- Directions -
Every line from the one containing "Task: Go to previous step with Back button" through the end of the listing below goes in the output, exactly and without pictures.

- The data -

* * *

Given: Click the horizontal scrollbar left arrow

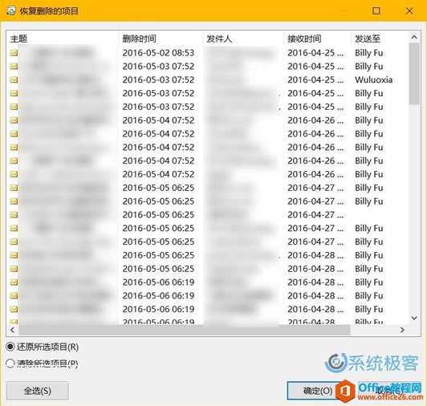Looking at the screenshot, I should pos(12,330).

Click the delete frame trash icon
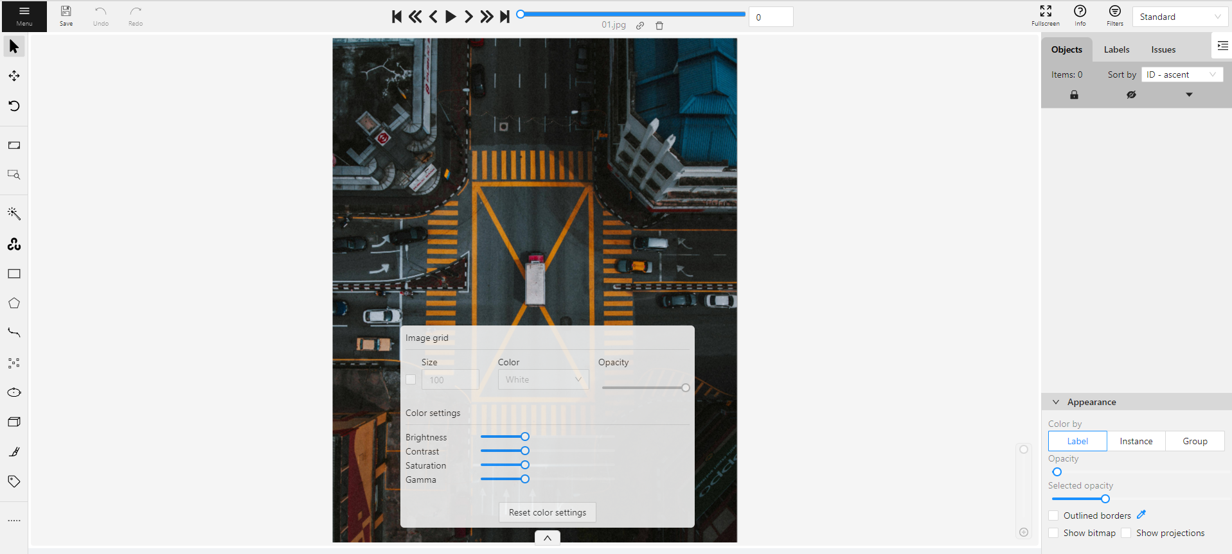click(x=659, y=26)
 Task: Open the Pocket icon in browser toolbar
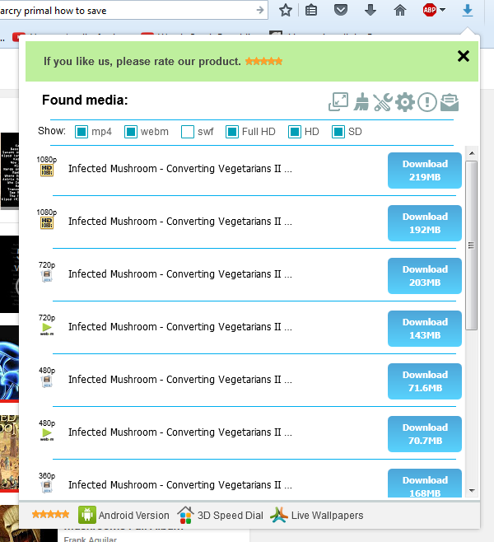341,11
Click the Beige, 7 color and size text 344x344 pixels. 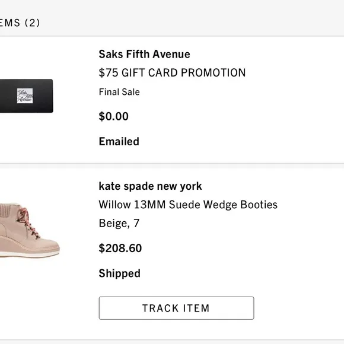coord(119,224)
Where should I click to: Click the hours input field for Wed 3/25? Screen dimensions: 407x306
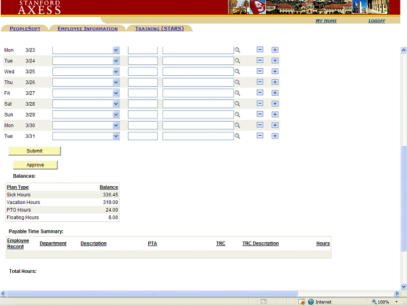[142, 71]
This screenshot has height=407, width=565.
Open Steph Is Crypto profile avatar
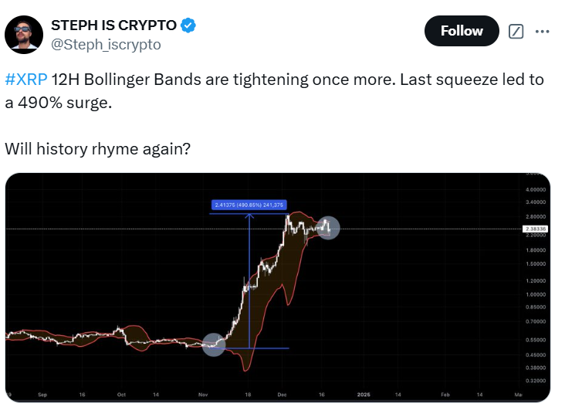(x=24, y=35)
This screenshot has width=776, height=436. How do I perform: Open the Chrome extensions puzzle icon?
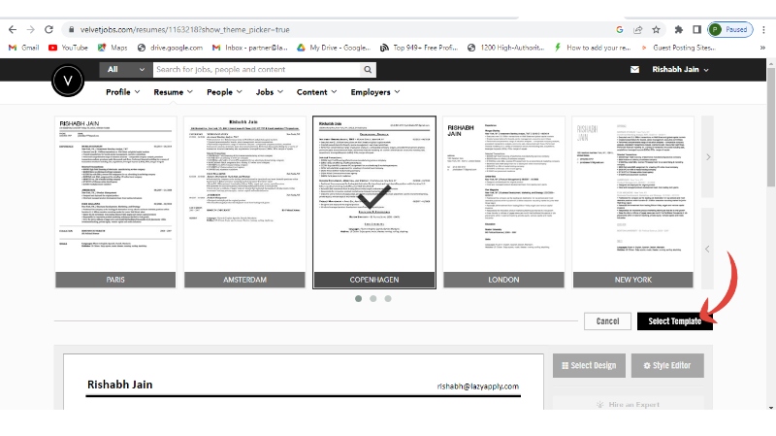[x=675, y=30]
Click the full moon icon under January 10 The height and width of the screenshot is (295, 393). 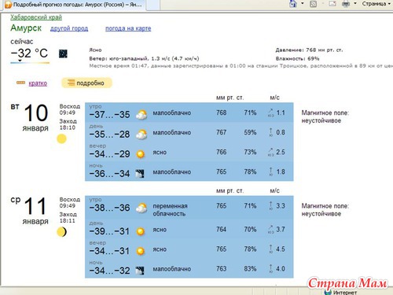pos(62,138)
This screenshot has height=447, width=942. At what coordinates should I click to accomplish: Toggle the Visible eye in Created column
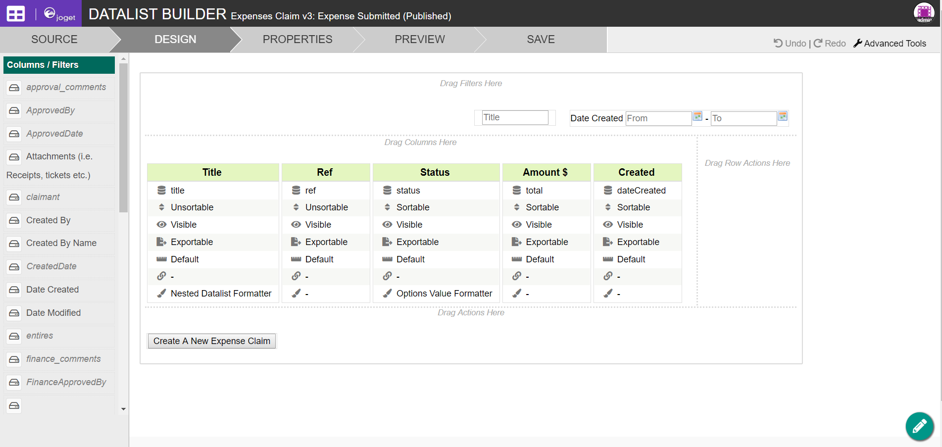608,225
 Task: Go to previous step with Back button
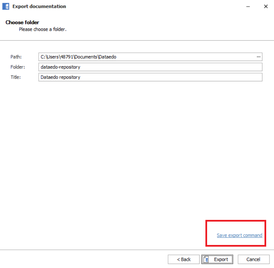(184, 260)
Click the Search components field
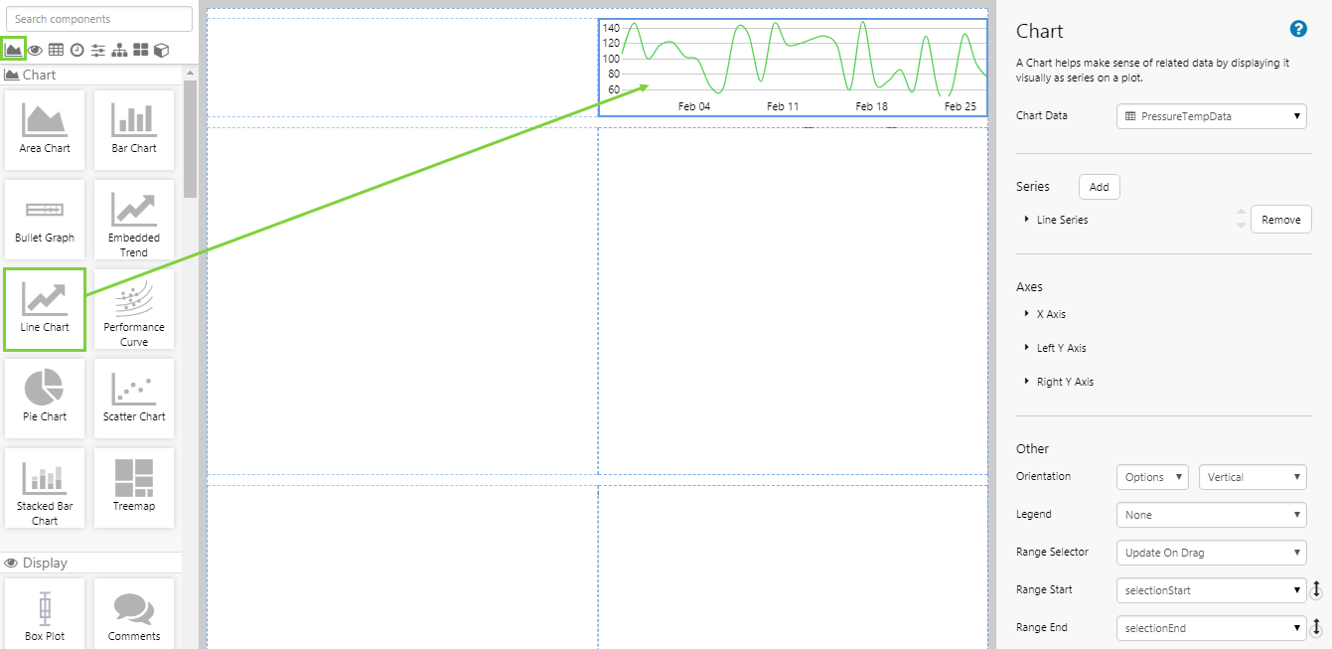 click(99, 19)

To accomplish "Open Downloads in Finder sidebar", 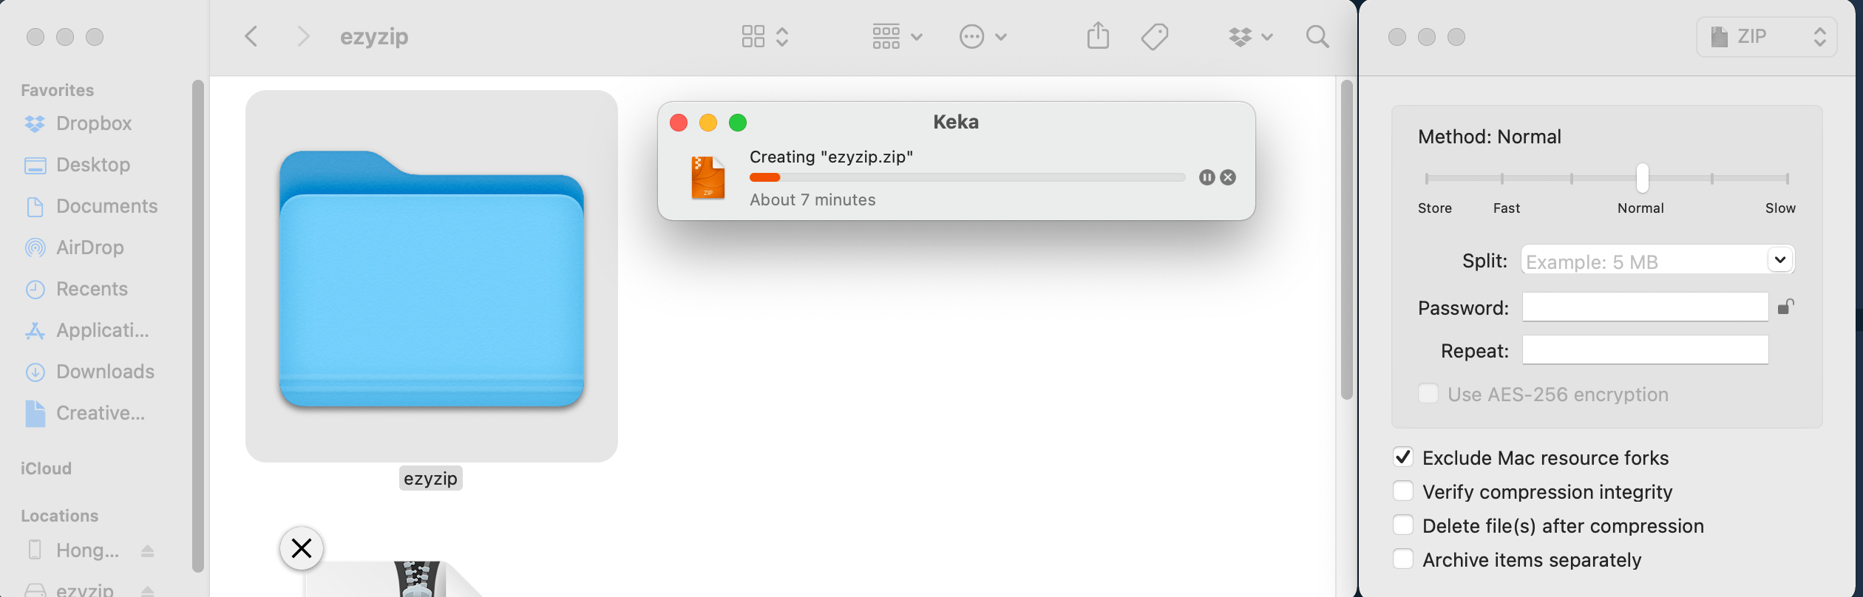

* * *

- Response to this task -
 Task: Go to previous step with Back button
(184, 260)
Click the Search components field
 click(99, 19)

To accomplish "Open Downloads in Finder sidebar", 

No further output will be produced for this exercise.